The current study has several limitations. First, the retrospective observational design precludes any causal inference regarding the associations between COVID-19, non-COVID-19 pneumonia, and cardiovascular outcomes. Moreover, there were differences in baseline characteristics between the groups. A robust model was used to reduce the effect of such differences, but the possibility of unmeasured confounders exists. Second, the accuracy of the ICD-10 codes may be limited. It is possible that all ICD-10 codes for each outcome might not have been captured, although the most common ones were included. In addition, patients who had asymptomatic infections or resided in nursing homes for palliative care who were not hospitalized may also develop post-acute complications but were not included.
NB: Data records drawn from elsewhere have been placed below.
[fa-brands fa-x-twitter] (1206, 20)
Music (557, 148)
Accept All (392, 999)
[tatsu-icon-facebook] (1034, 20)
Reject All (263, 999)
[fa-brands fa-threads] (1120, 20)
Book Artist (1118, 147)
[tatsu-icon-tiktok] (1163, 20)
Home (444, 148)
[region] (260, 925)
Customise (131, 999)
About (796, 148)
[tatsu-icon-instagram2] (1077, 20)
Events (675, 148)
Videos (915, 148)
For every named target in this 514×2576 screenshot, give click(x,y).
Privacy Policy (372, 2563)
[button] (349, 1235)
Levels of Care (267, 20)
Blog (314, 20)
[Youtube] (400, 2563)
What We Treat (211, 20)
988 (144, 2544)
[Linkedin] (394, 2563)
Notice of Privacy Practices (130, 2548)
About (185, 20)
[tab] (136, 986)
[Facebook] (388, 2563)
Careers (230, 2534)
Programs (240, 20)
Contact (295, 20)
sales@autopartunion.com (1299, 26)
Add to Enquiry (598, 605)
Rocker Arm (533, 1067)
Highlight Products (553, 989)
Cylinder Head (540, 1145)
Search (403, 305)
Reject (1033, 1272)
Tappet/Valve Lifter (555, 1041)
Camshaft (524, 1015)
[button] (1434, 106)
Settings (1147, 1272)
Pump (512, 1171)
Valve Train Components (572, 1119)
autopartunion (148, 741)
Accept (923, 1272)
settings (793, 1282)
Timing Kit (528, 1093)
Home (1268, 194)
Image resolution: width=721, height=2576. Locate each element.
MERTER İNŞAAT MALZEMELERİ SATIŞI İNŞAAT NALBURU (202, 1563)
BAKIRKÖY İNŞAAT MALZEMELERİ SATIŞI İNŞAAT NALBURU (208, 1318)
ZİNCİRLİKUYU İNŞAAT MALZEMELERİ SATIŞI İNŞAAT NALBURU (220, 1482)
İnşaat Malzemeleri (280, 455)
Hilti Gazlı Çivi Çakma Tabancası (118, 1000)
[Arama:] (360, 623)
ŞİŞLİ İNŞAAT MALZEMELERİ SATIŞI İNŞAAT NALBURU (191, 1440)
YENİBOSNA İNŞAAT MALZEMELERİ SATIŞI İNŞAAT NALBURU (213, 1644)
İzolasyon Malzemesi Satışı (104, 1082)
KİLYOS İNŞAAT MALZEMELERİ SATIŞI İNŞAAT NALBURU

Meanwhile, this approach might have described a more specific population of severe pneumonia. Third, the database did not include information regarding vital signs and laboratory data, but diagnoses, prescriptions, and procedures were used as surrogates of pneumonia severity. Fourth, the diagnosis of acute myocarditis was not supported by histological evidence or cardiac magnetic resonance imaging [31, 32]. Furthermore, a very small number of events (< 100) may be a limiting factor in analysis. Fifth, the increased risk of acute myocarditis in COVID-19 patients might be a result of increased medical care after SARS-CoV-2 infection. However, this ascertainment bias is unlikely to fully explain the present results because the risk of other cardiovascular outcomes was not higher in the COVID-19 group. Sixth, the cardiovascular manifestations of COVID-19 may change over time with the emergence of new variants that induce varying degrees of severity [33]. However, a subgroup analysis assessing the risk of cardiovascular outcomes according to different SARS-CoV-2 variants was not feasible due to lack of data. Seventh, unequal follow-up in the study groups, probably due to differing distribution of the index dates, may bias the analysis. In addition, the follow-up time was relatively short, although the median time to MACE was less than 100 days for both the COVID-19 and non-COVID-19 pneumonia groups.